The Condensed Consolidated Financial Statements included herein are unaudited
and include all adjustments which, in the opinion of management, are necessary
for a fair presentation of the results of operations of the interim period
pursuant to the rules and regulations of the Securities and Exchange
Commission.  Certain information and footnote disclosures normally included in
financial statements prepared in accordance with generally accepted accounting
principles have been condensed or omitted. These condensed financial statements
should be read in conjunction with the Company's Annual Report on Form 10-K for
the year ended April 30, 1996. The results of operations for the interim
periods are not necessarily indicative of the operating results for the whole
year.

NOTE 2: CONTINGENCIES

The Company and certain of its past and current officers and directors and its
outside auditors, BDO Seidman, LLP have been named as defendants in a
consolidated class action securities fraud lawsuit filed in the United States
District Court for the Eastern District of New York  entitled In re Health
Management, Inc. Securities Litigation, Master File No. 96 Civ. 0889 (ADS). The
consolidated actions allege claims under Sections 10(b) and 20(a) of the
Securities Exchange Act of 1934, arising out of alleged misrepresentations and
omissions by the Company in connection with certain of its previous securities
filings. The consolidated actions purport to represent a class of persons who
purchased the Company's common stock between August 25, 1994 and February 27,
1996, the date the Company announced that it would have to restate certain of
its financial statements. The consolidated actions seek unspecified monetary
damages reflecting the decline in the trading price of the Company's stock that
allegedly resulted from the Company's February 1996 announcements. Pursuant to
the Order of Consolidation, the Company will not be required to answer or
otherwise move in the action until January 6, 1997. The Company entered into a
Stipulation of Partial Settlement with the plaintiffs' counsel and on September
18, 1996 such Stipulation of Partial Settlement received preliminary court
approval (the "Original Settlement"). The Original Settlement provided for,
among other things, the payment by the Company of $2,000,000 in cash, the
issuance of 2,200,000 shares of Common Stock and warrants to purchase 2,200,000
shares of Common Stock.
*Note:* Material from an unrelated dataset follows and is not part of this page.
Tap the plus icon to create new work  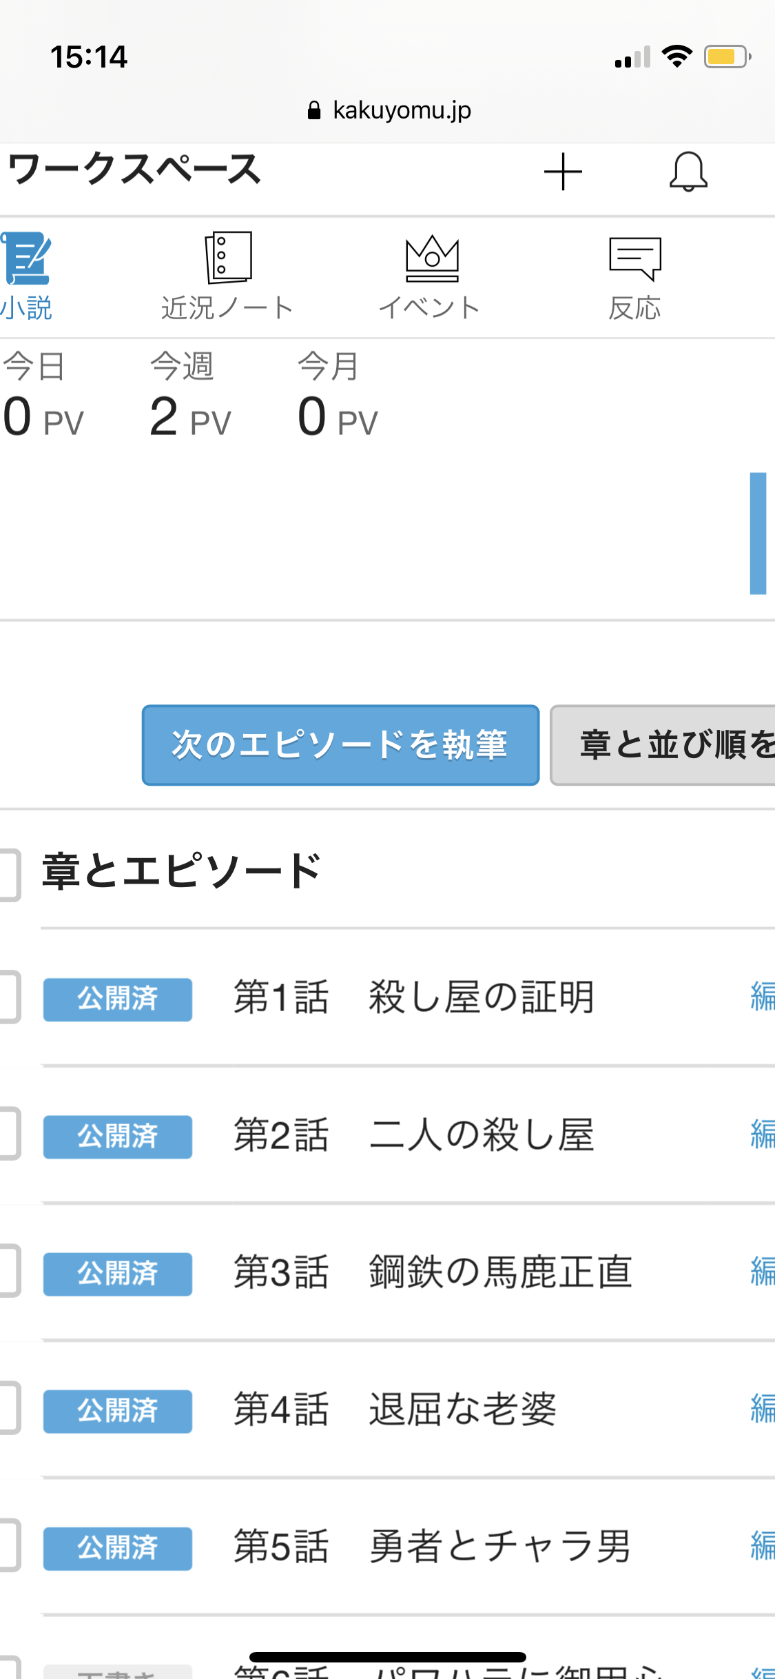pos(563,172)
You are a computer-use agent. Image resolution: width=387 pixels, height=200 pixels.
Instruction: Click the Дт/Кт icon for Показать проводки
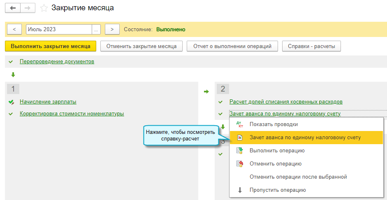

As a condition to Transworld's obligation to close the
Stock Purchase Agreement and the Merger Agreement, preliminary court approval
and final court approval, respectively, is required with respect to a modified
settlement providing for a $7,200,000 cash payment in lieu of the consideration
provided in the Original Settlement. The $7.2 million is included in settlement
costs in the 


                                       19

<PAGE>   20
accompanying Condensed Consolidated Statement of Operations for
the three and six months ended October 31, 1996.  An Amended Stipulation of
Partial Settlement to this effect was executed on December 19, 1996,
preliminary approval by the U.S. District Court for the Eastern District of New
York thereof was granted on December 20, 1996 and a hearing for final approval
is currently scheduled for March 14, 1997. The Company is in the  process of
negotiating with its directors and officers liability insurance  carrier with
respect to coverages for damages in connection with the  stockholder class
action lawsuit and any payments received from such carrier will reduce the
Company's liability with respect to such suits.

Certain of the Company's current and former directors and officers, including
Messrs. Bergman, Hotte, Clifton and Dimitriadis and Ms. Belloise, have been
named as defendants, and the Company has been named as a nominal defendant, in
a consolidated derivative action filed in the United States District Court for
the Eastern District of New York entitled In re Health Management, Inc.
Stockholders' Derivative Litigation, Master File No. 96 Civ. 1208 (TCP). The
consolidated action alleges claims for breach of fiduciary duty and
contribution against the individual director defendants arising out of alleged
misrepresentations and omissions contained in certain of the Company's previous
securities filings. The consolidated action seeks unspecified monetary damages
on behalf of the Company as well as declaratory and injunctive relief. An
amended consolidated complaint was served on the Company on August 12, 1996.
The Company's time to answer or move with respect to the amended consolidated
complaint has been extended pursuant to stipulation until January 31, 1997.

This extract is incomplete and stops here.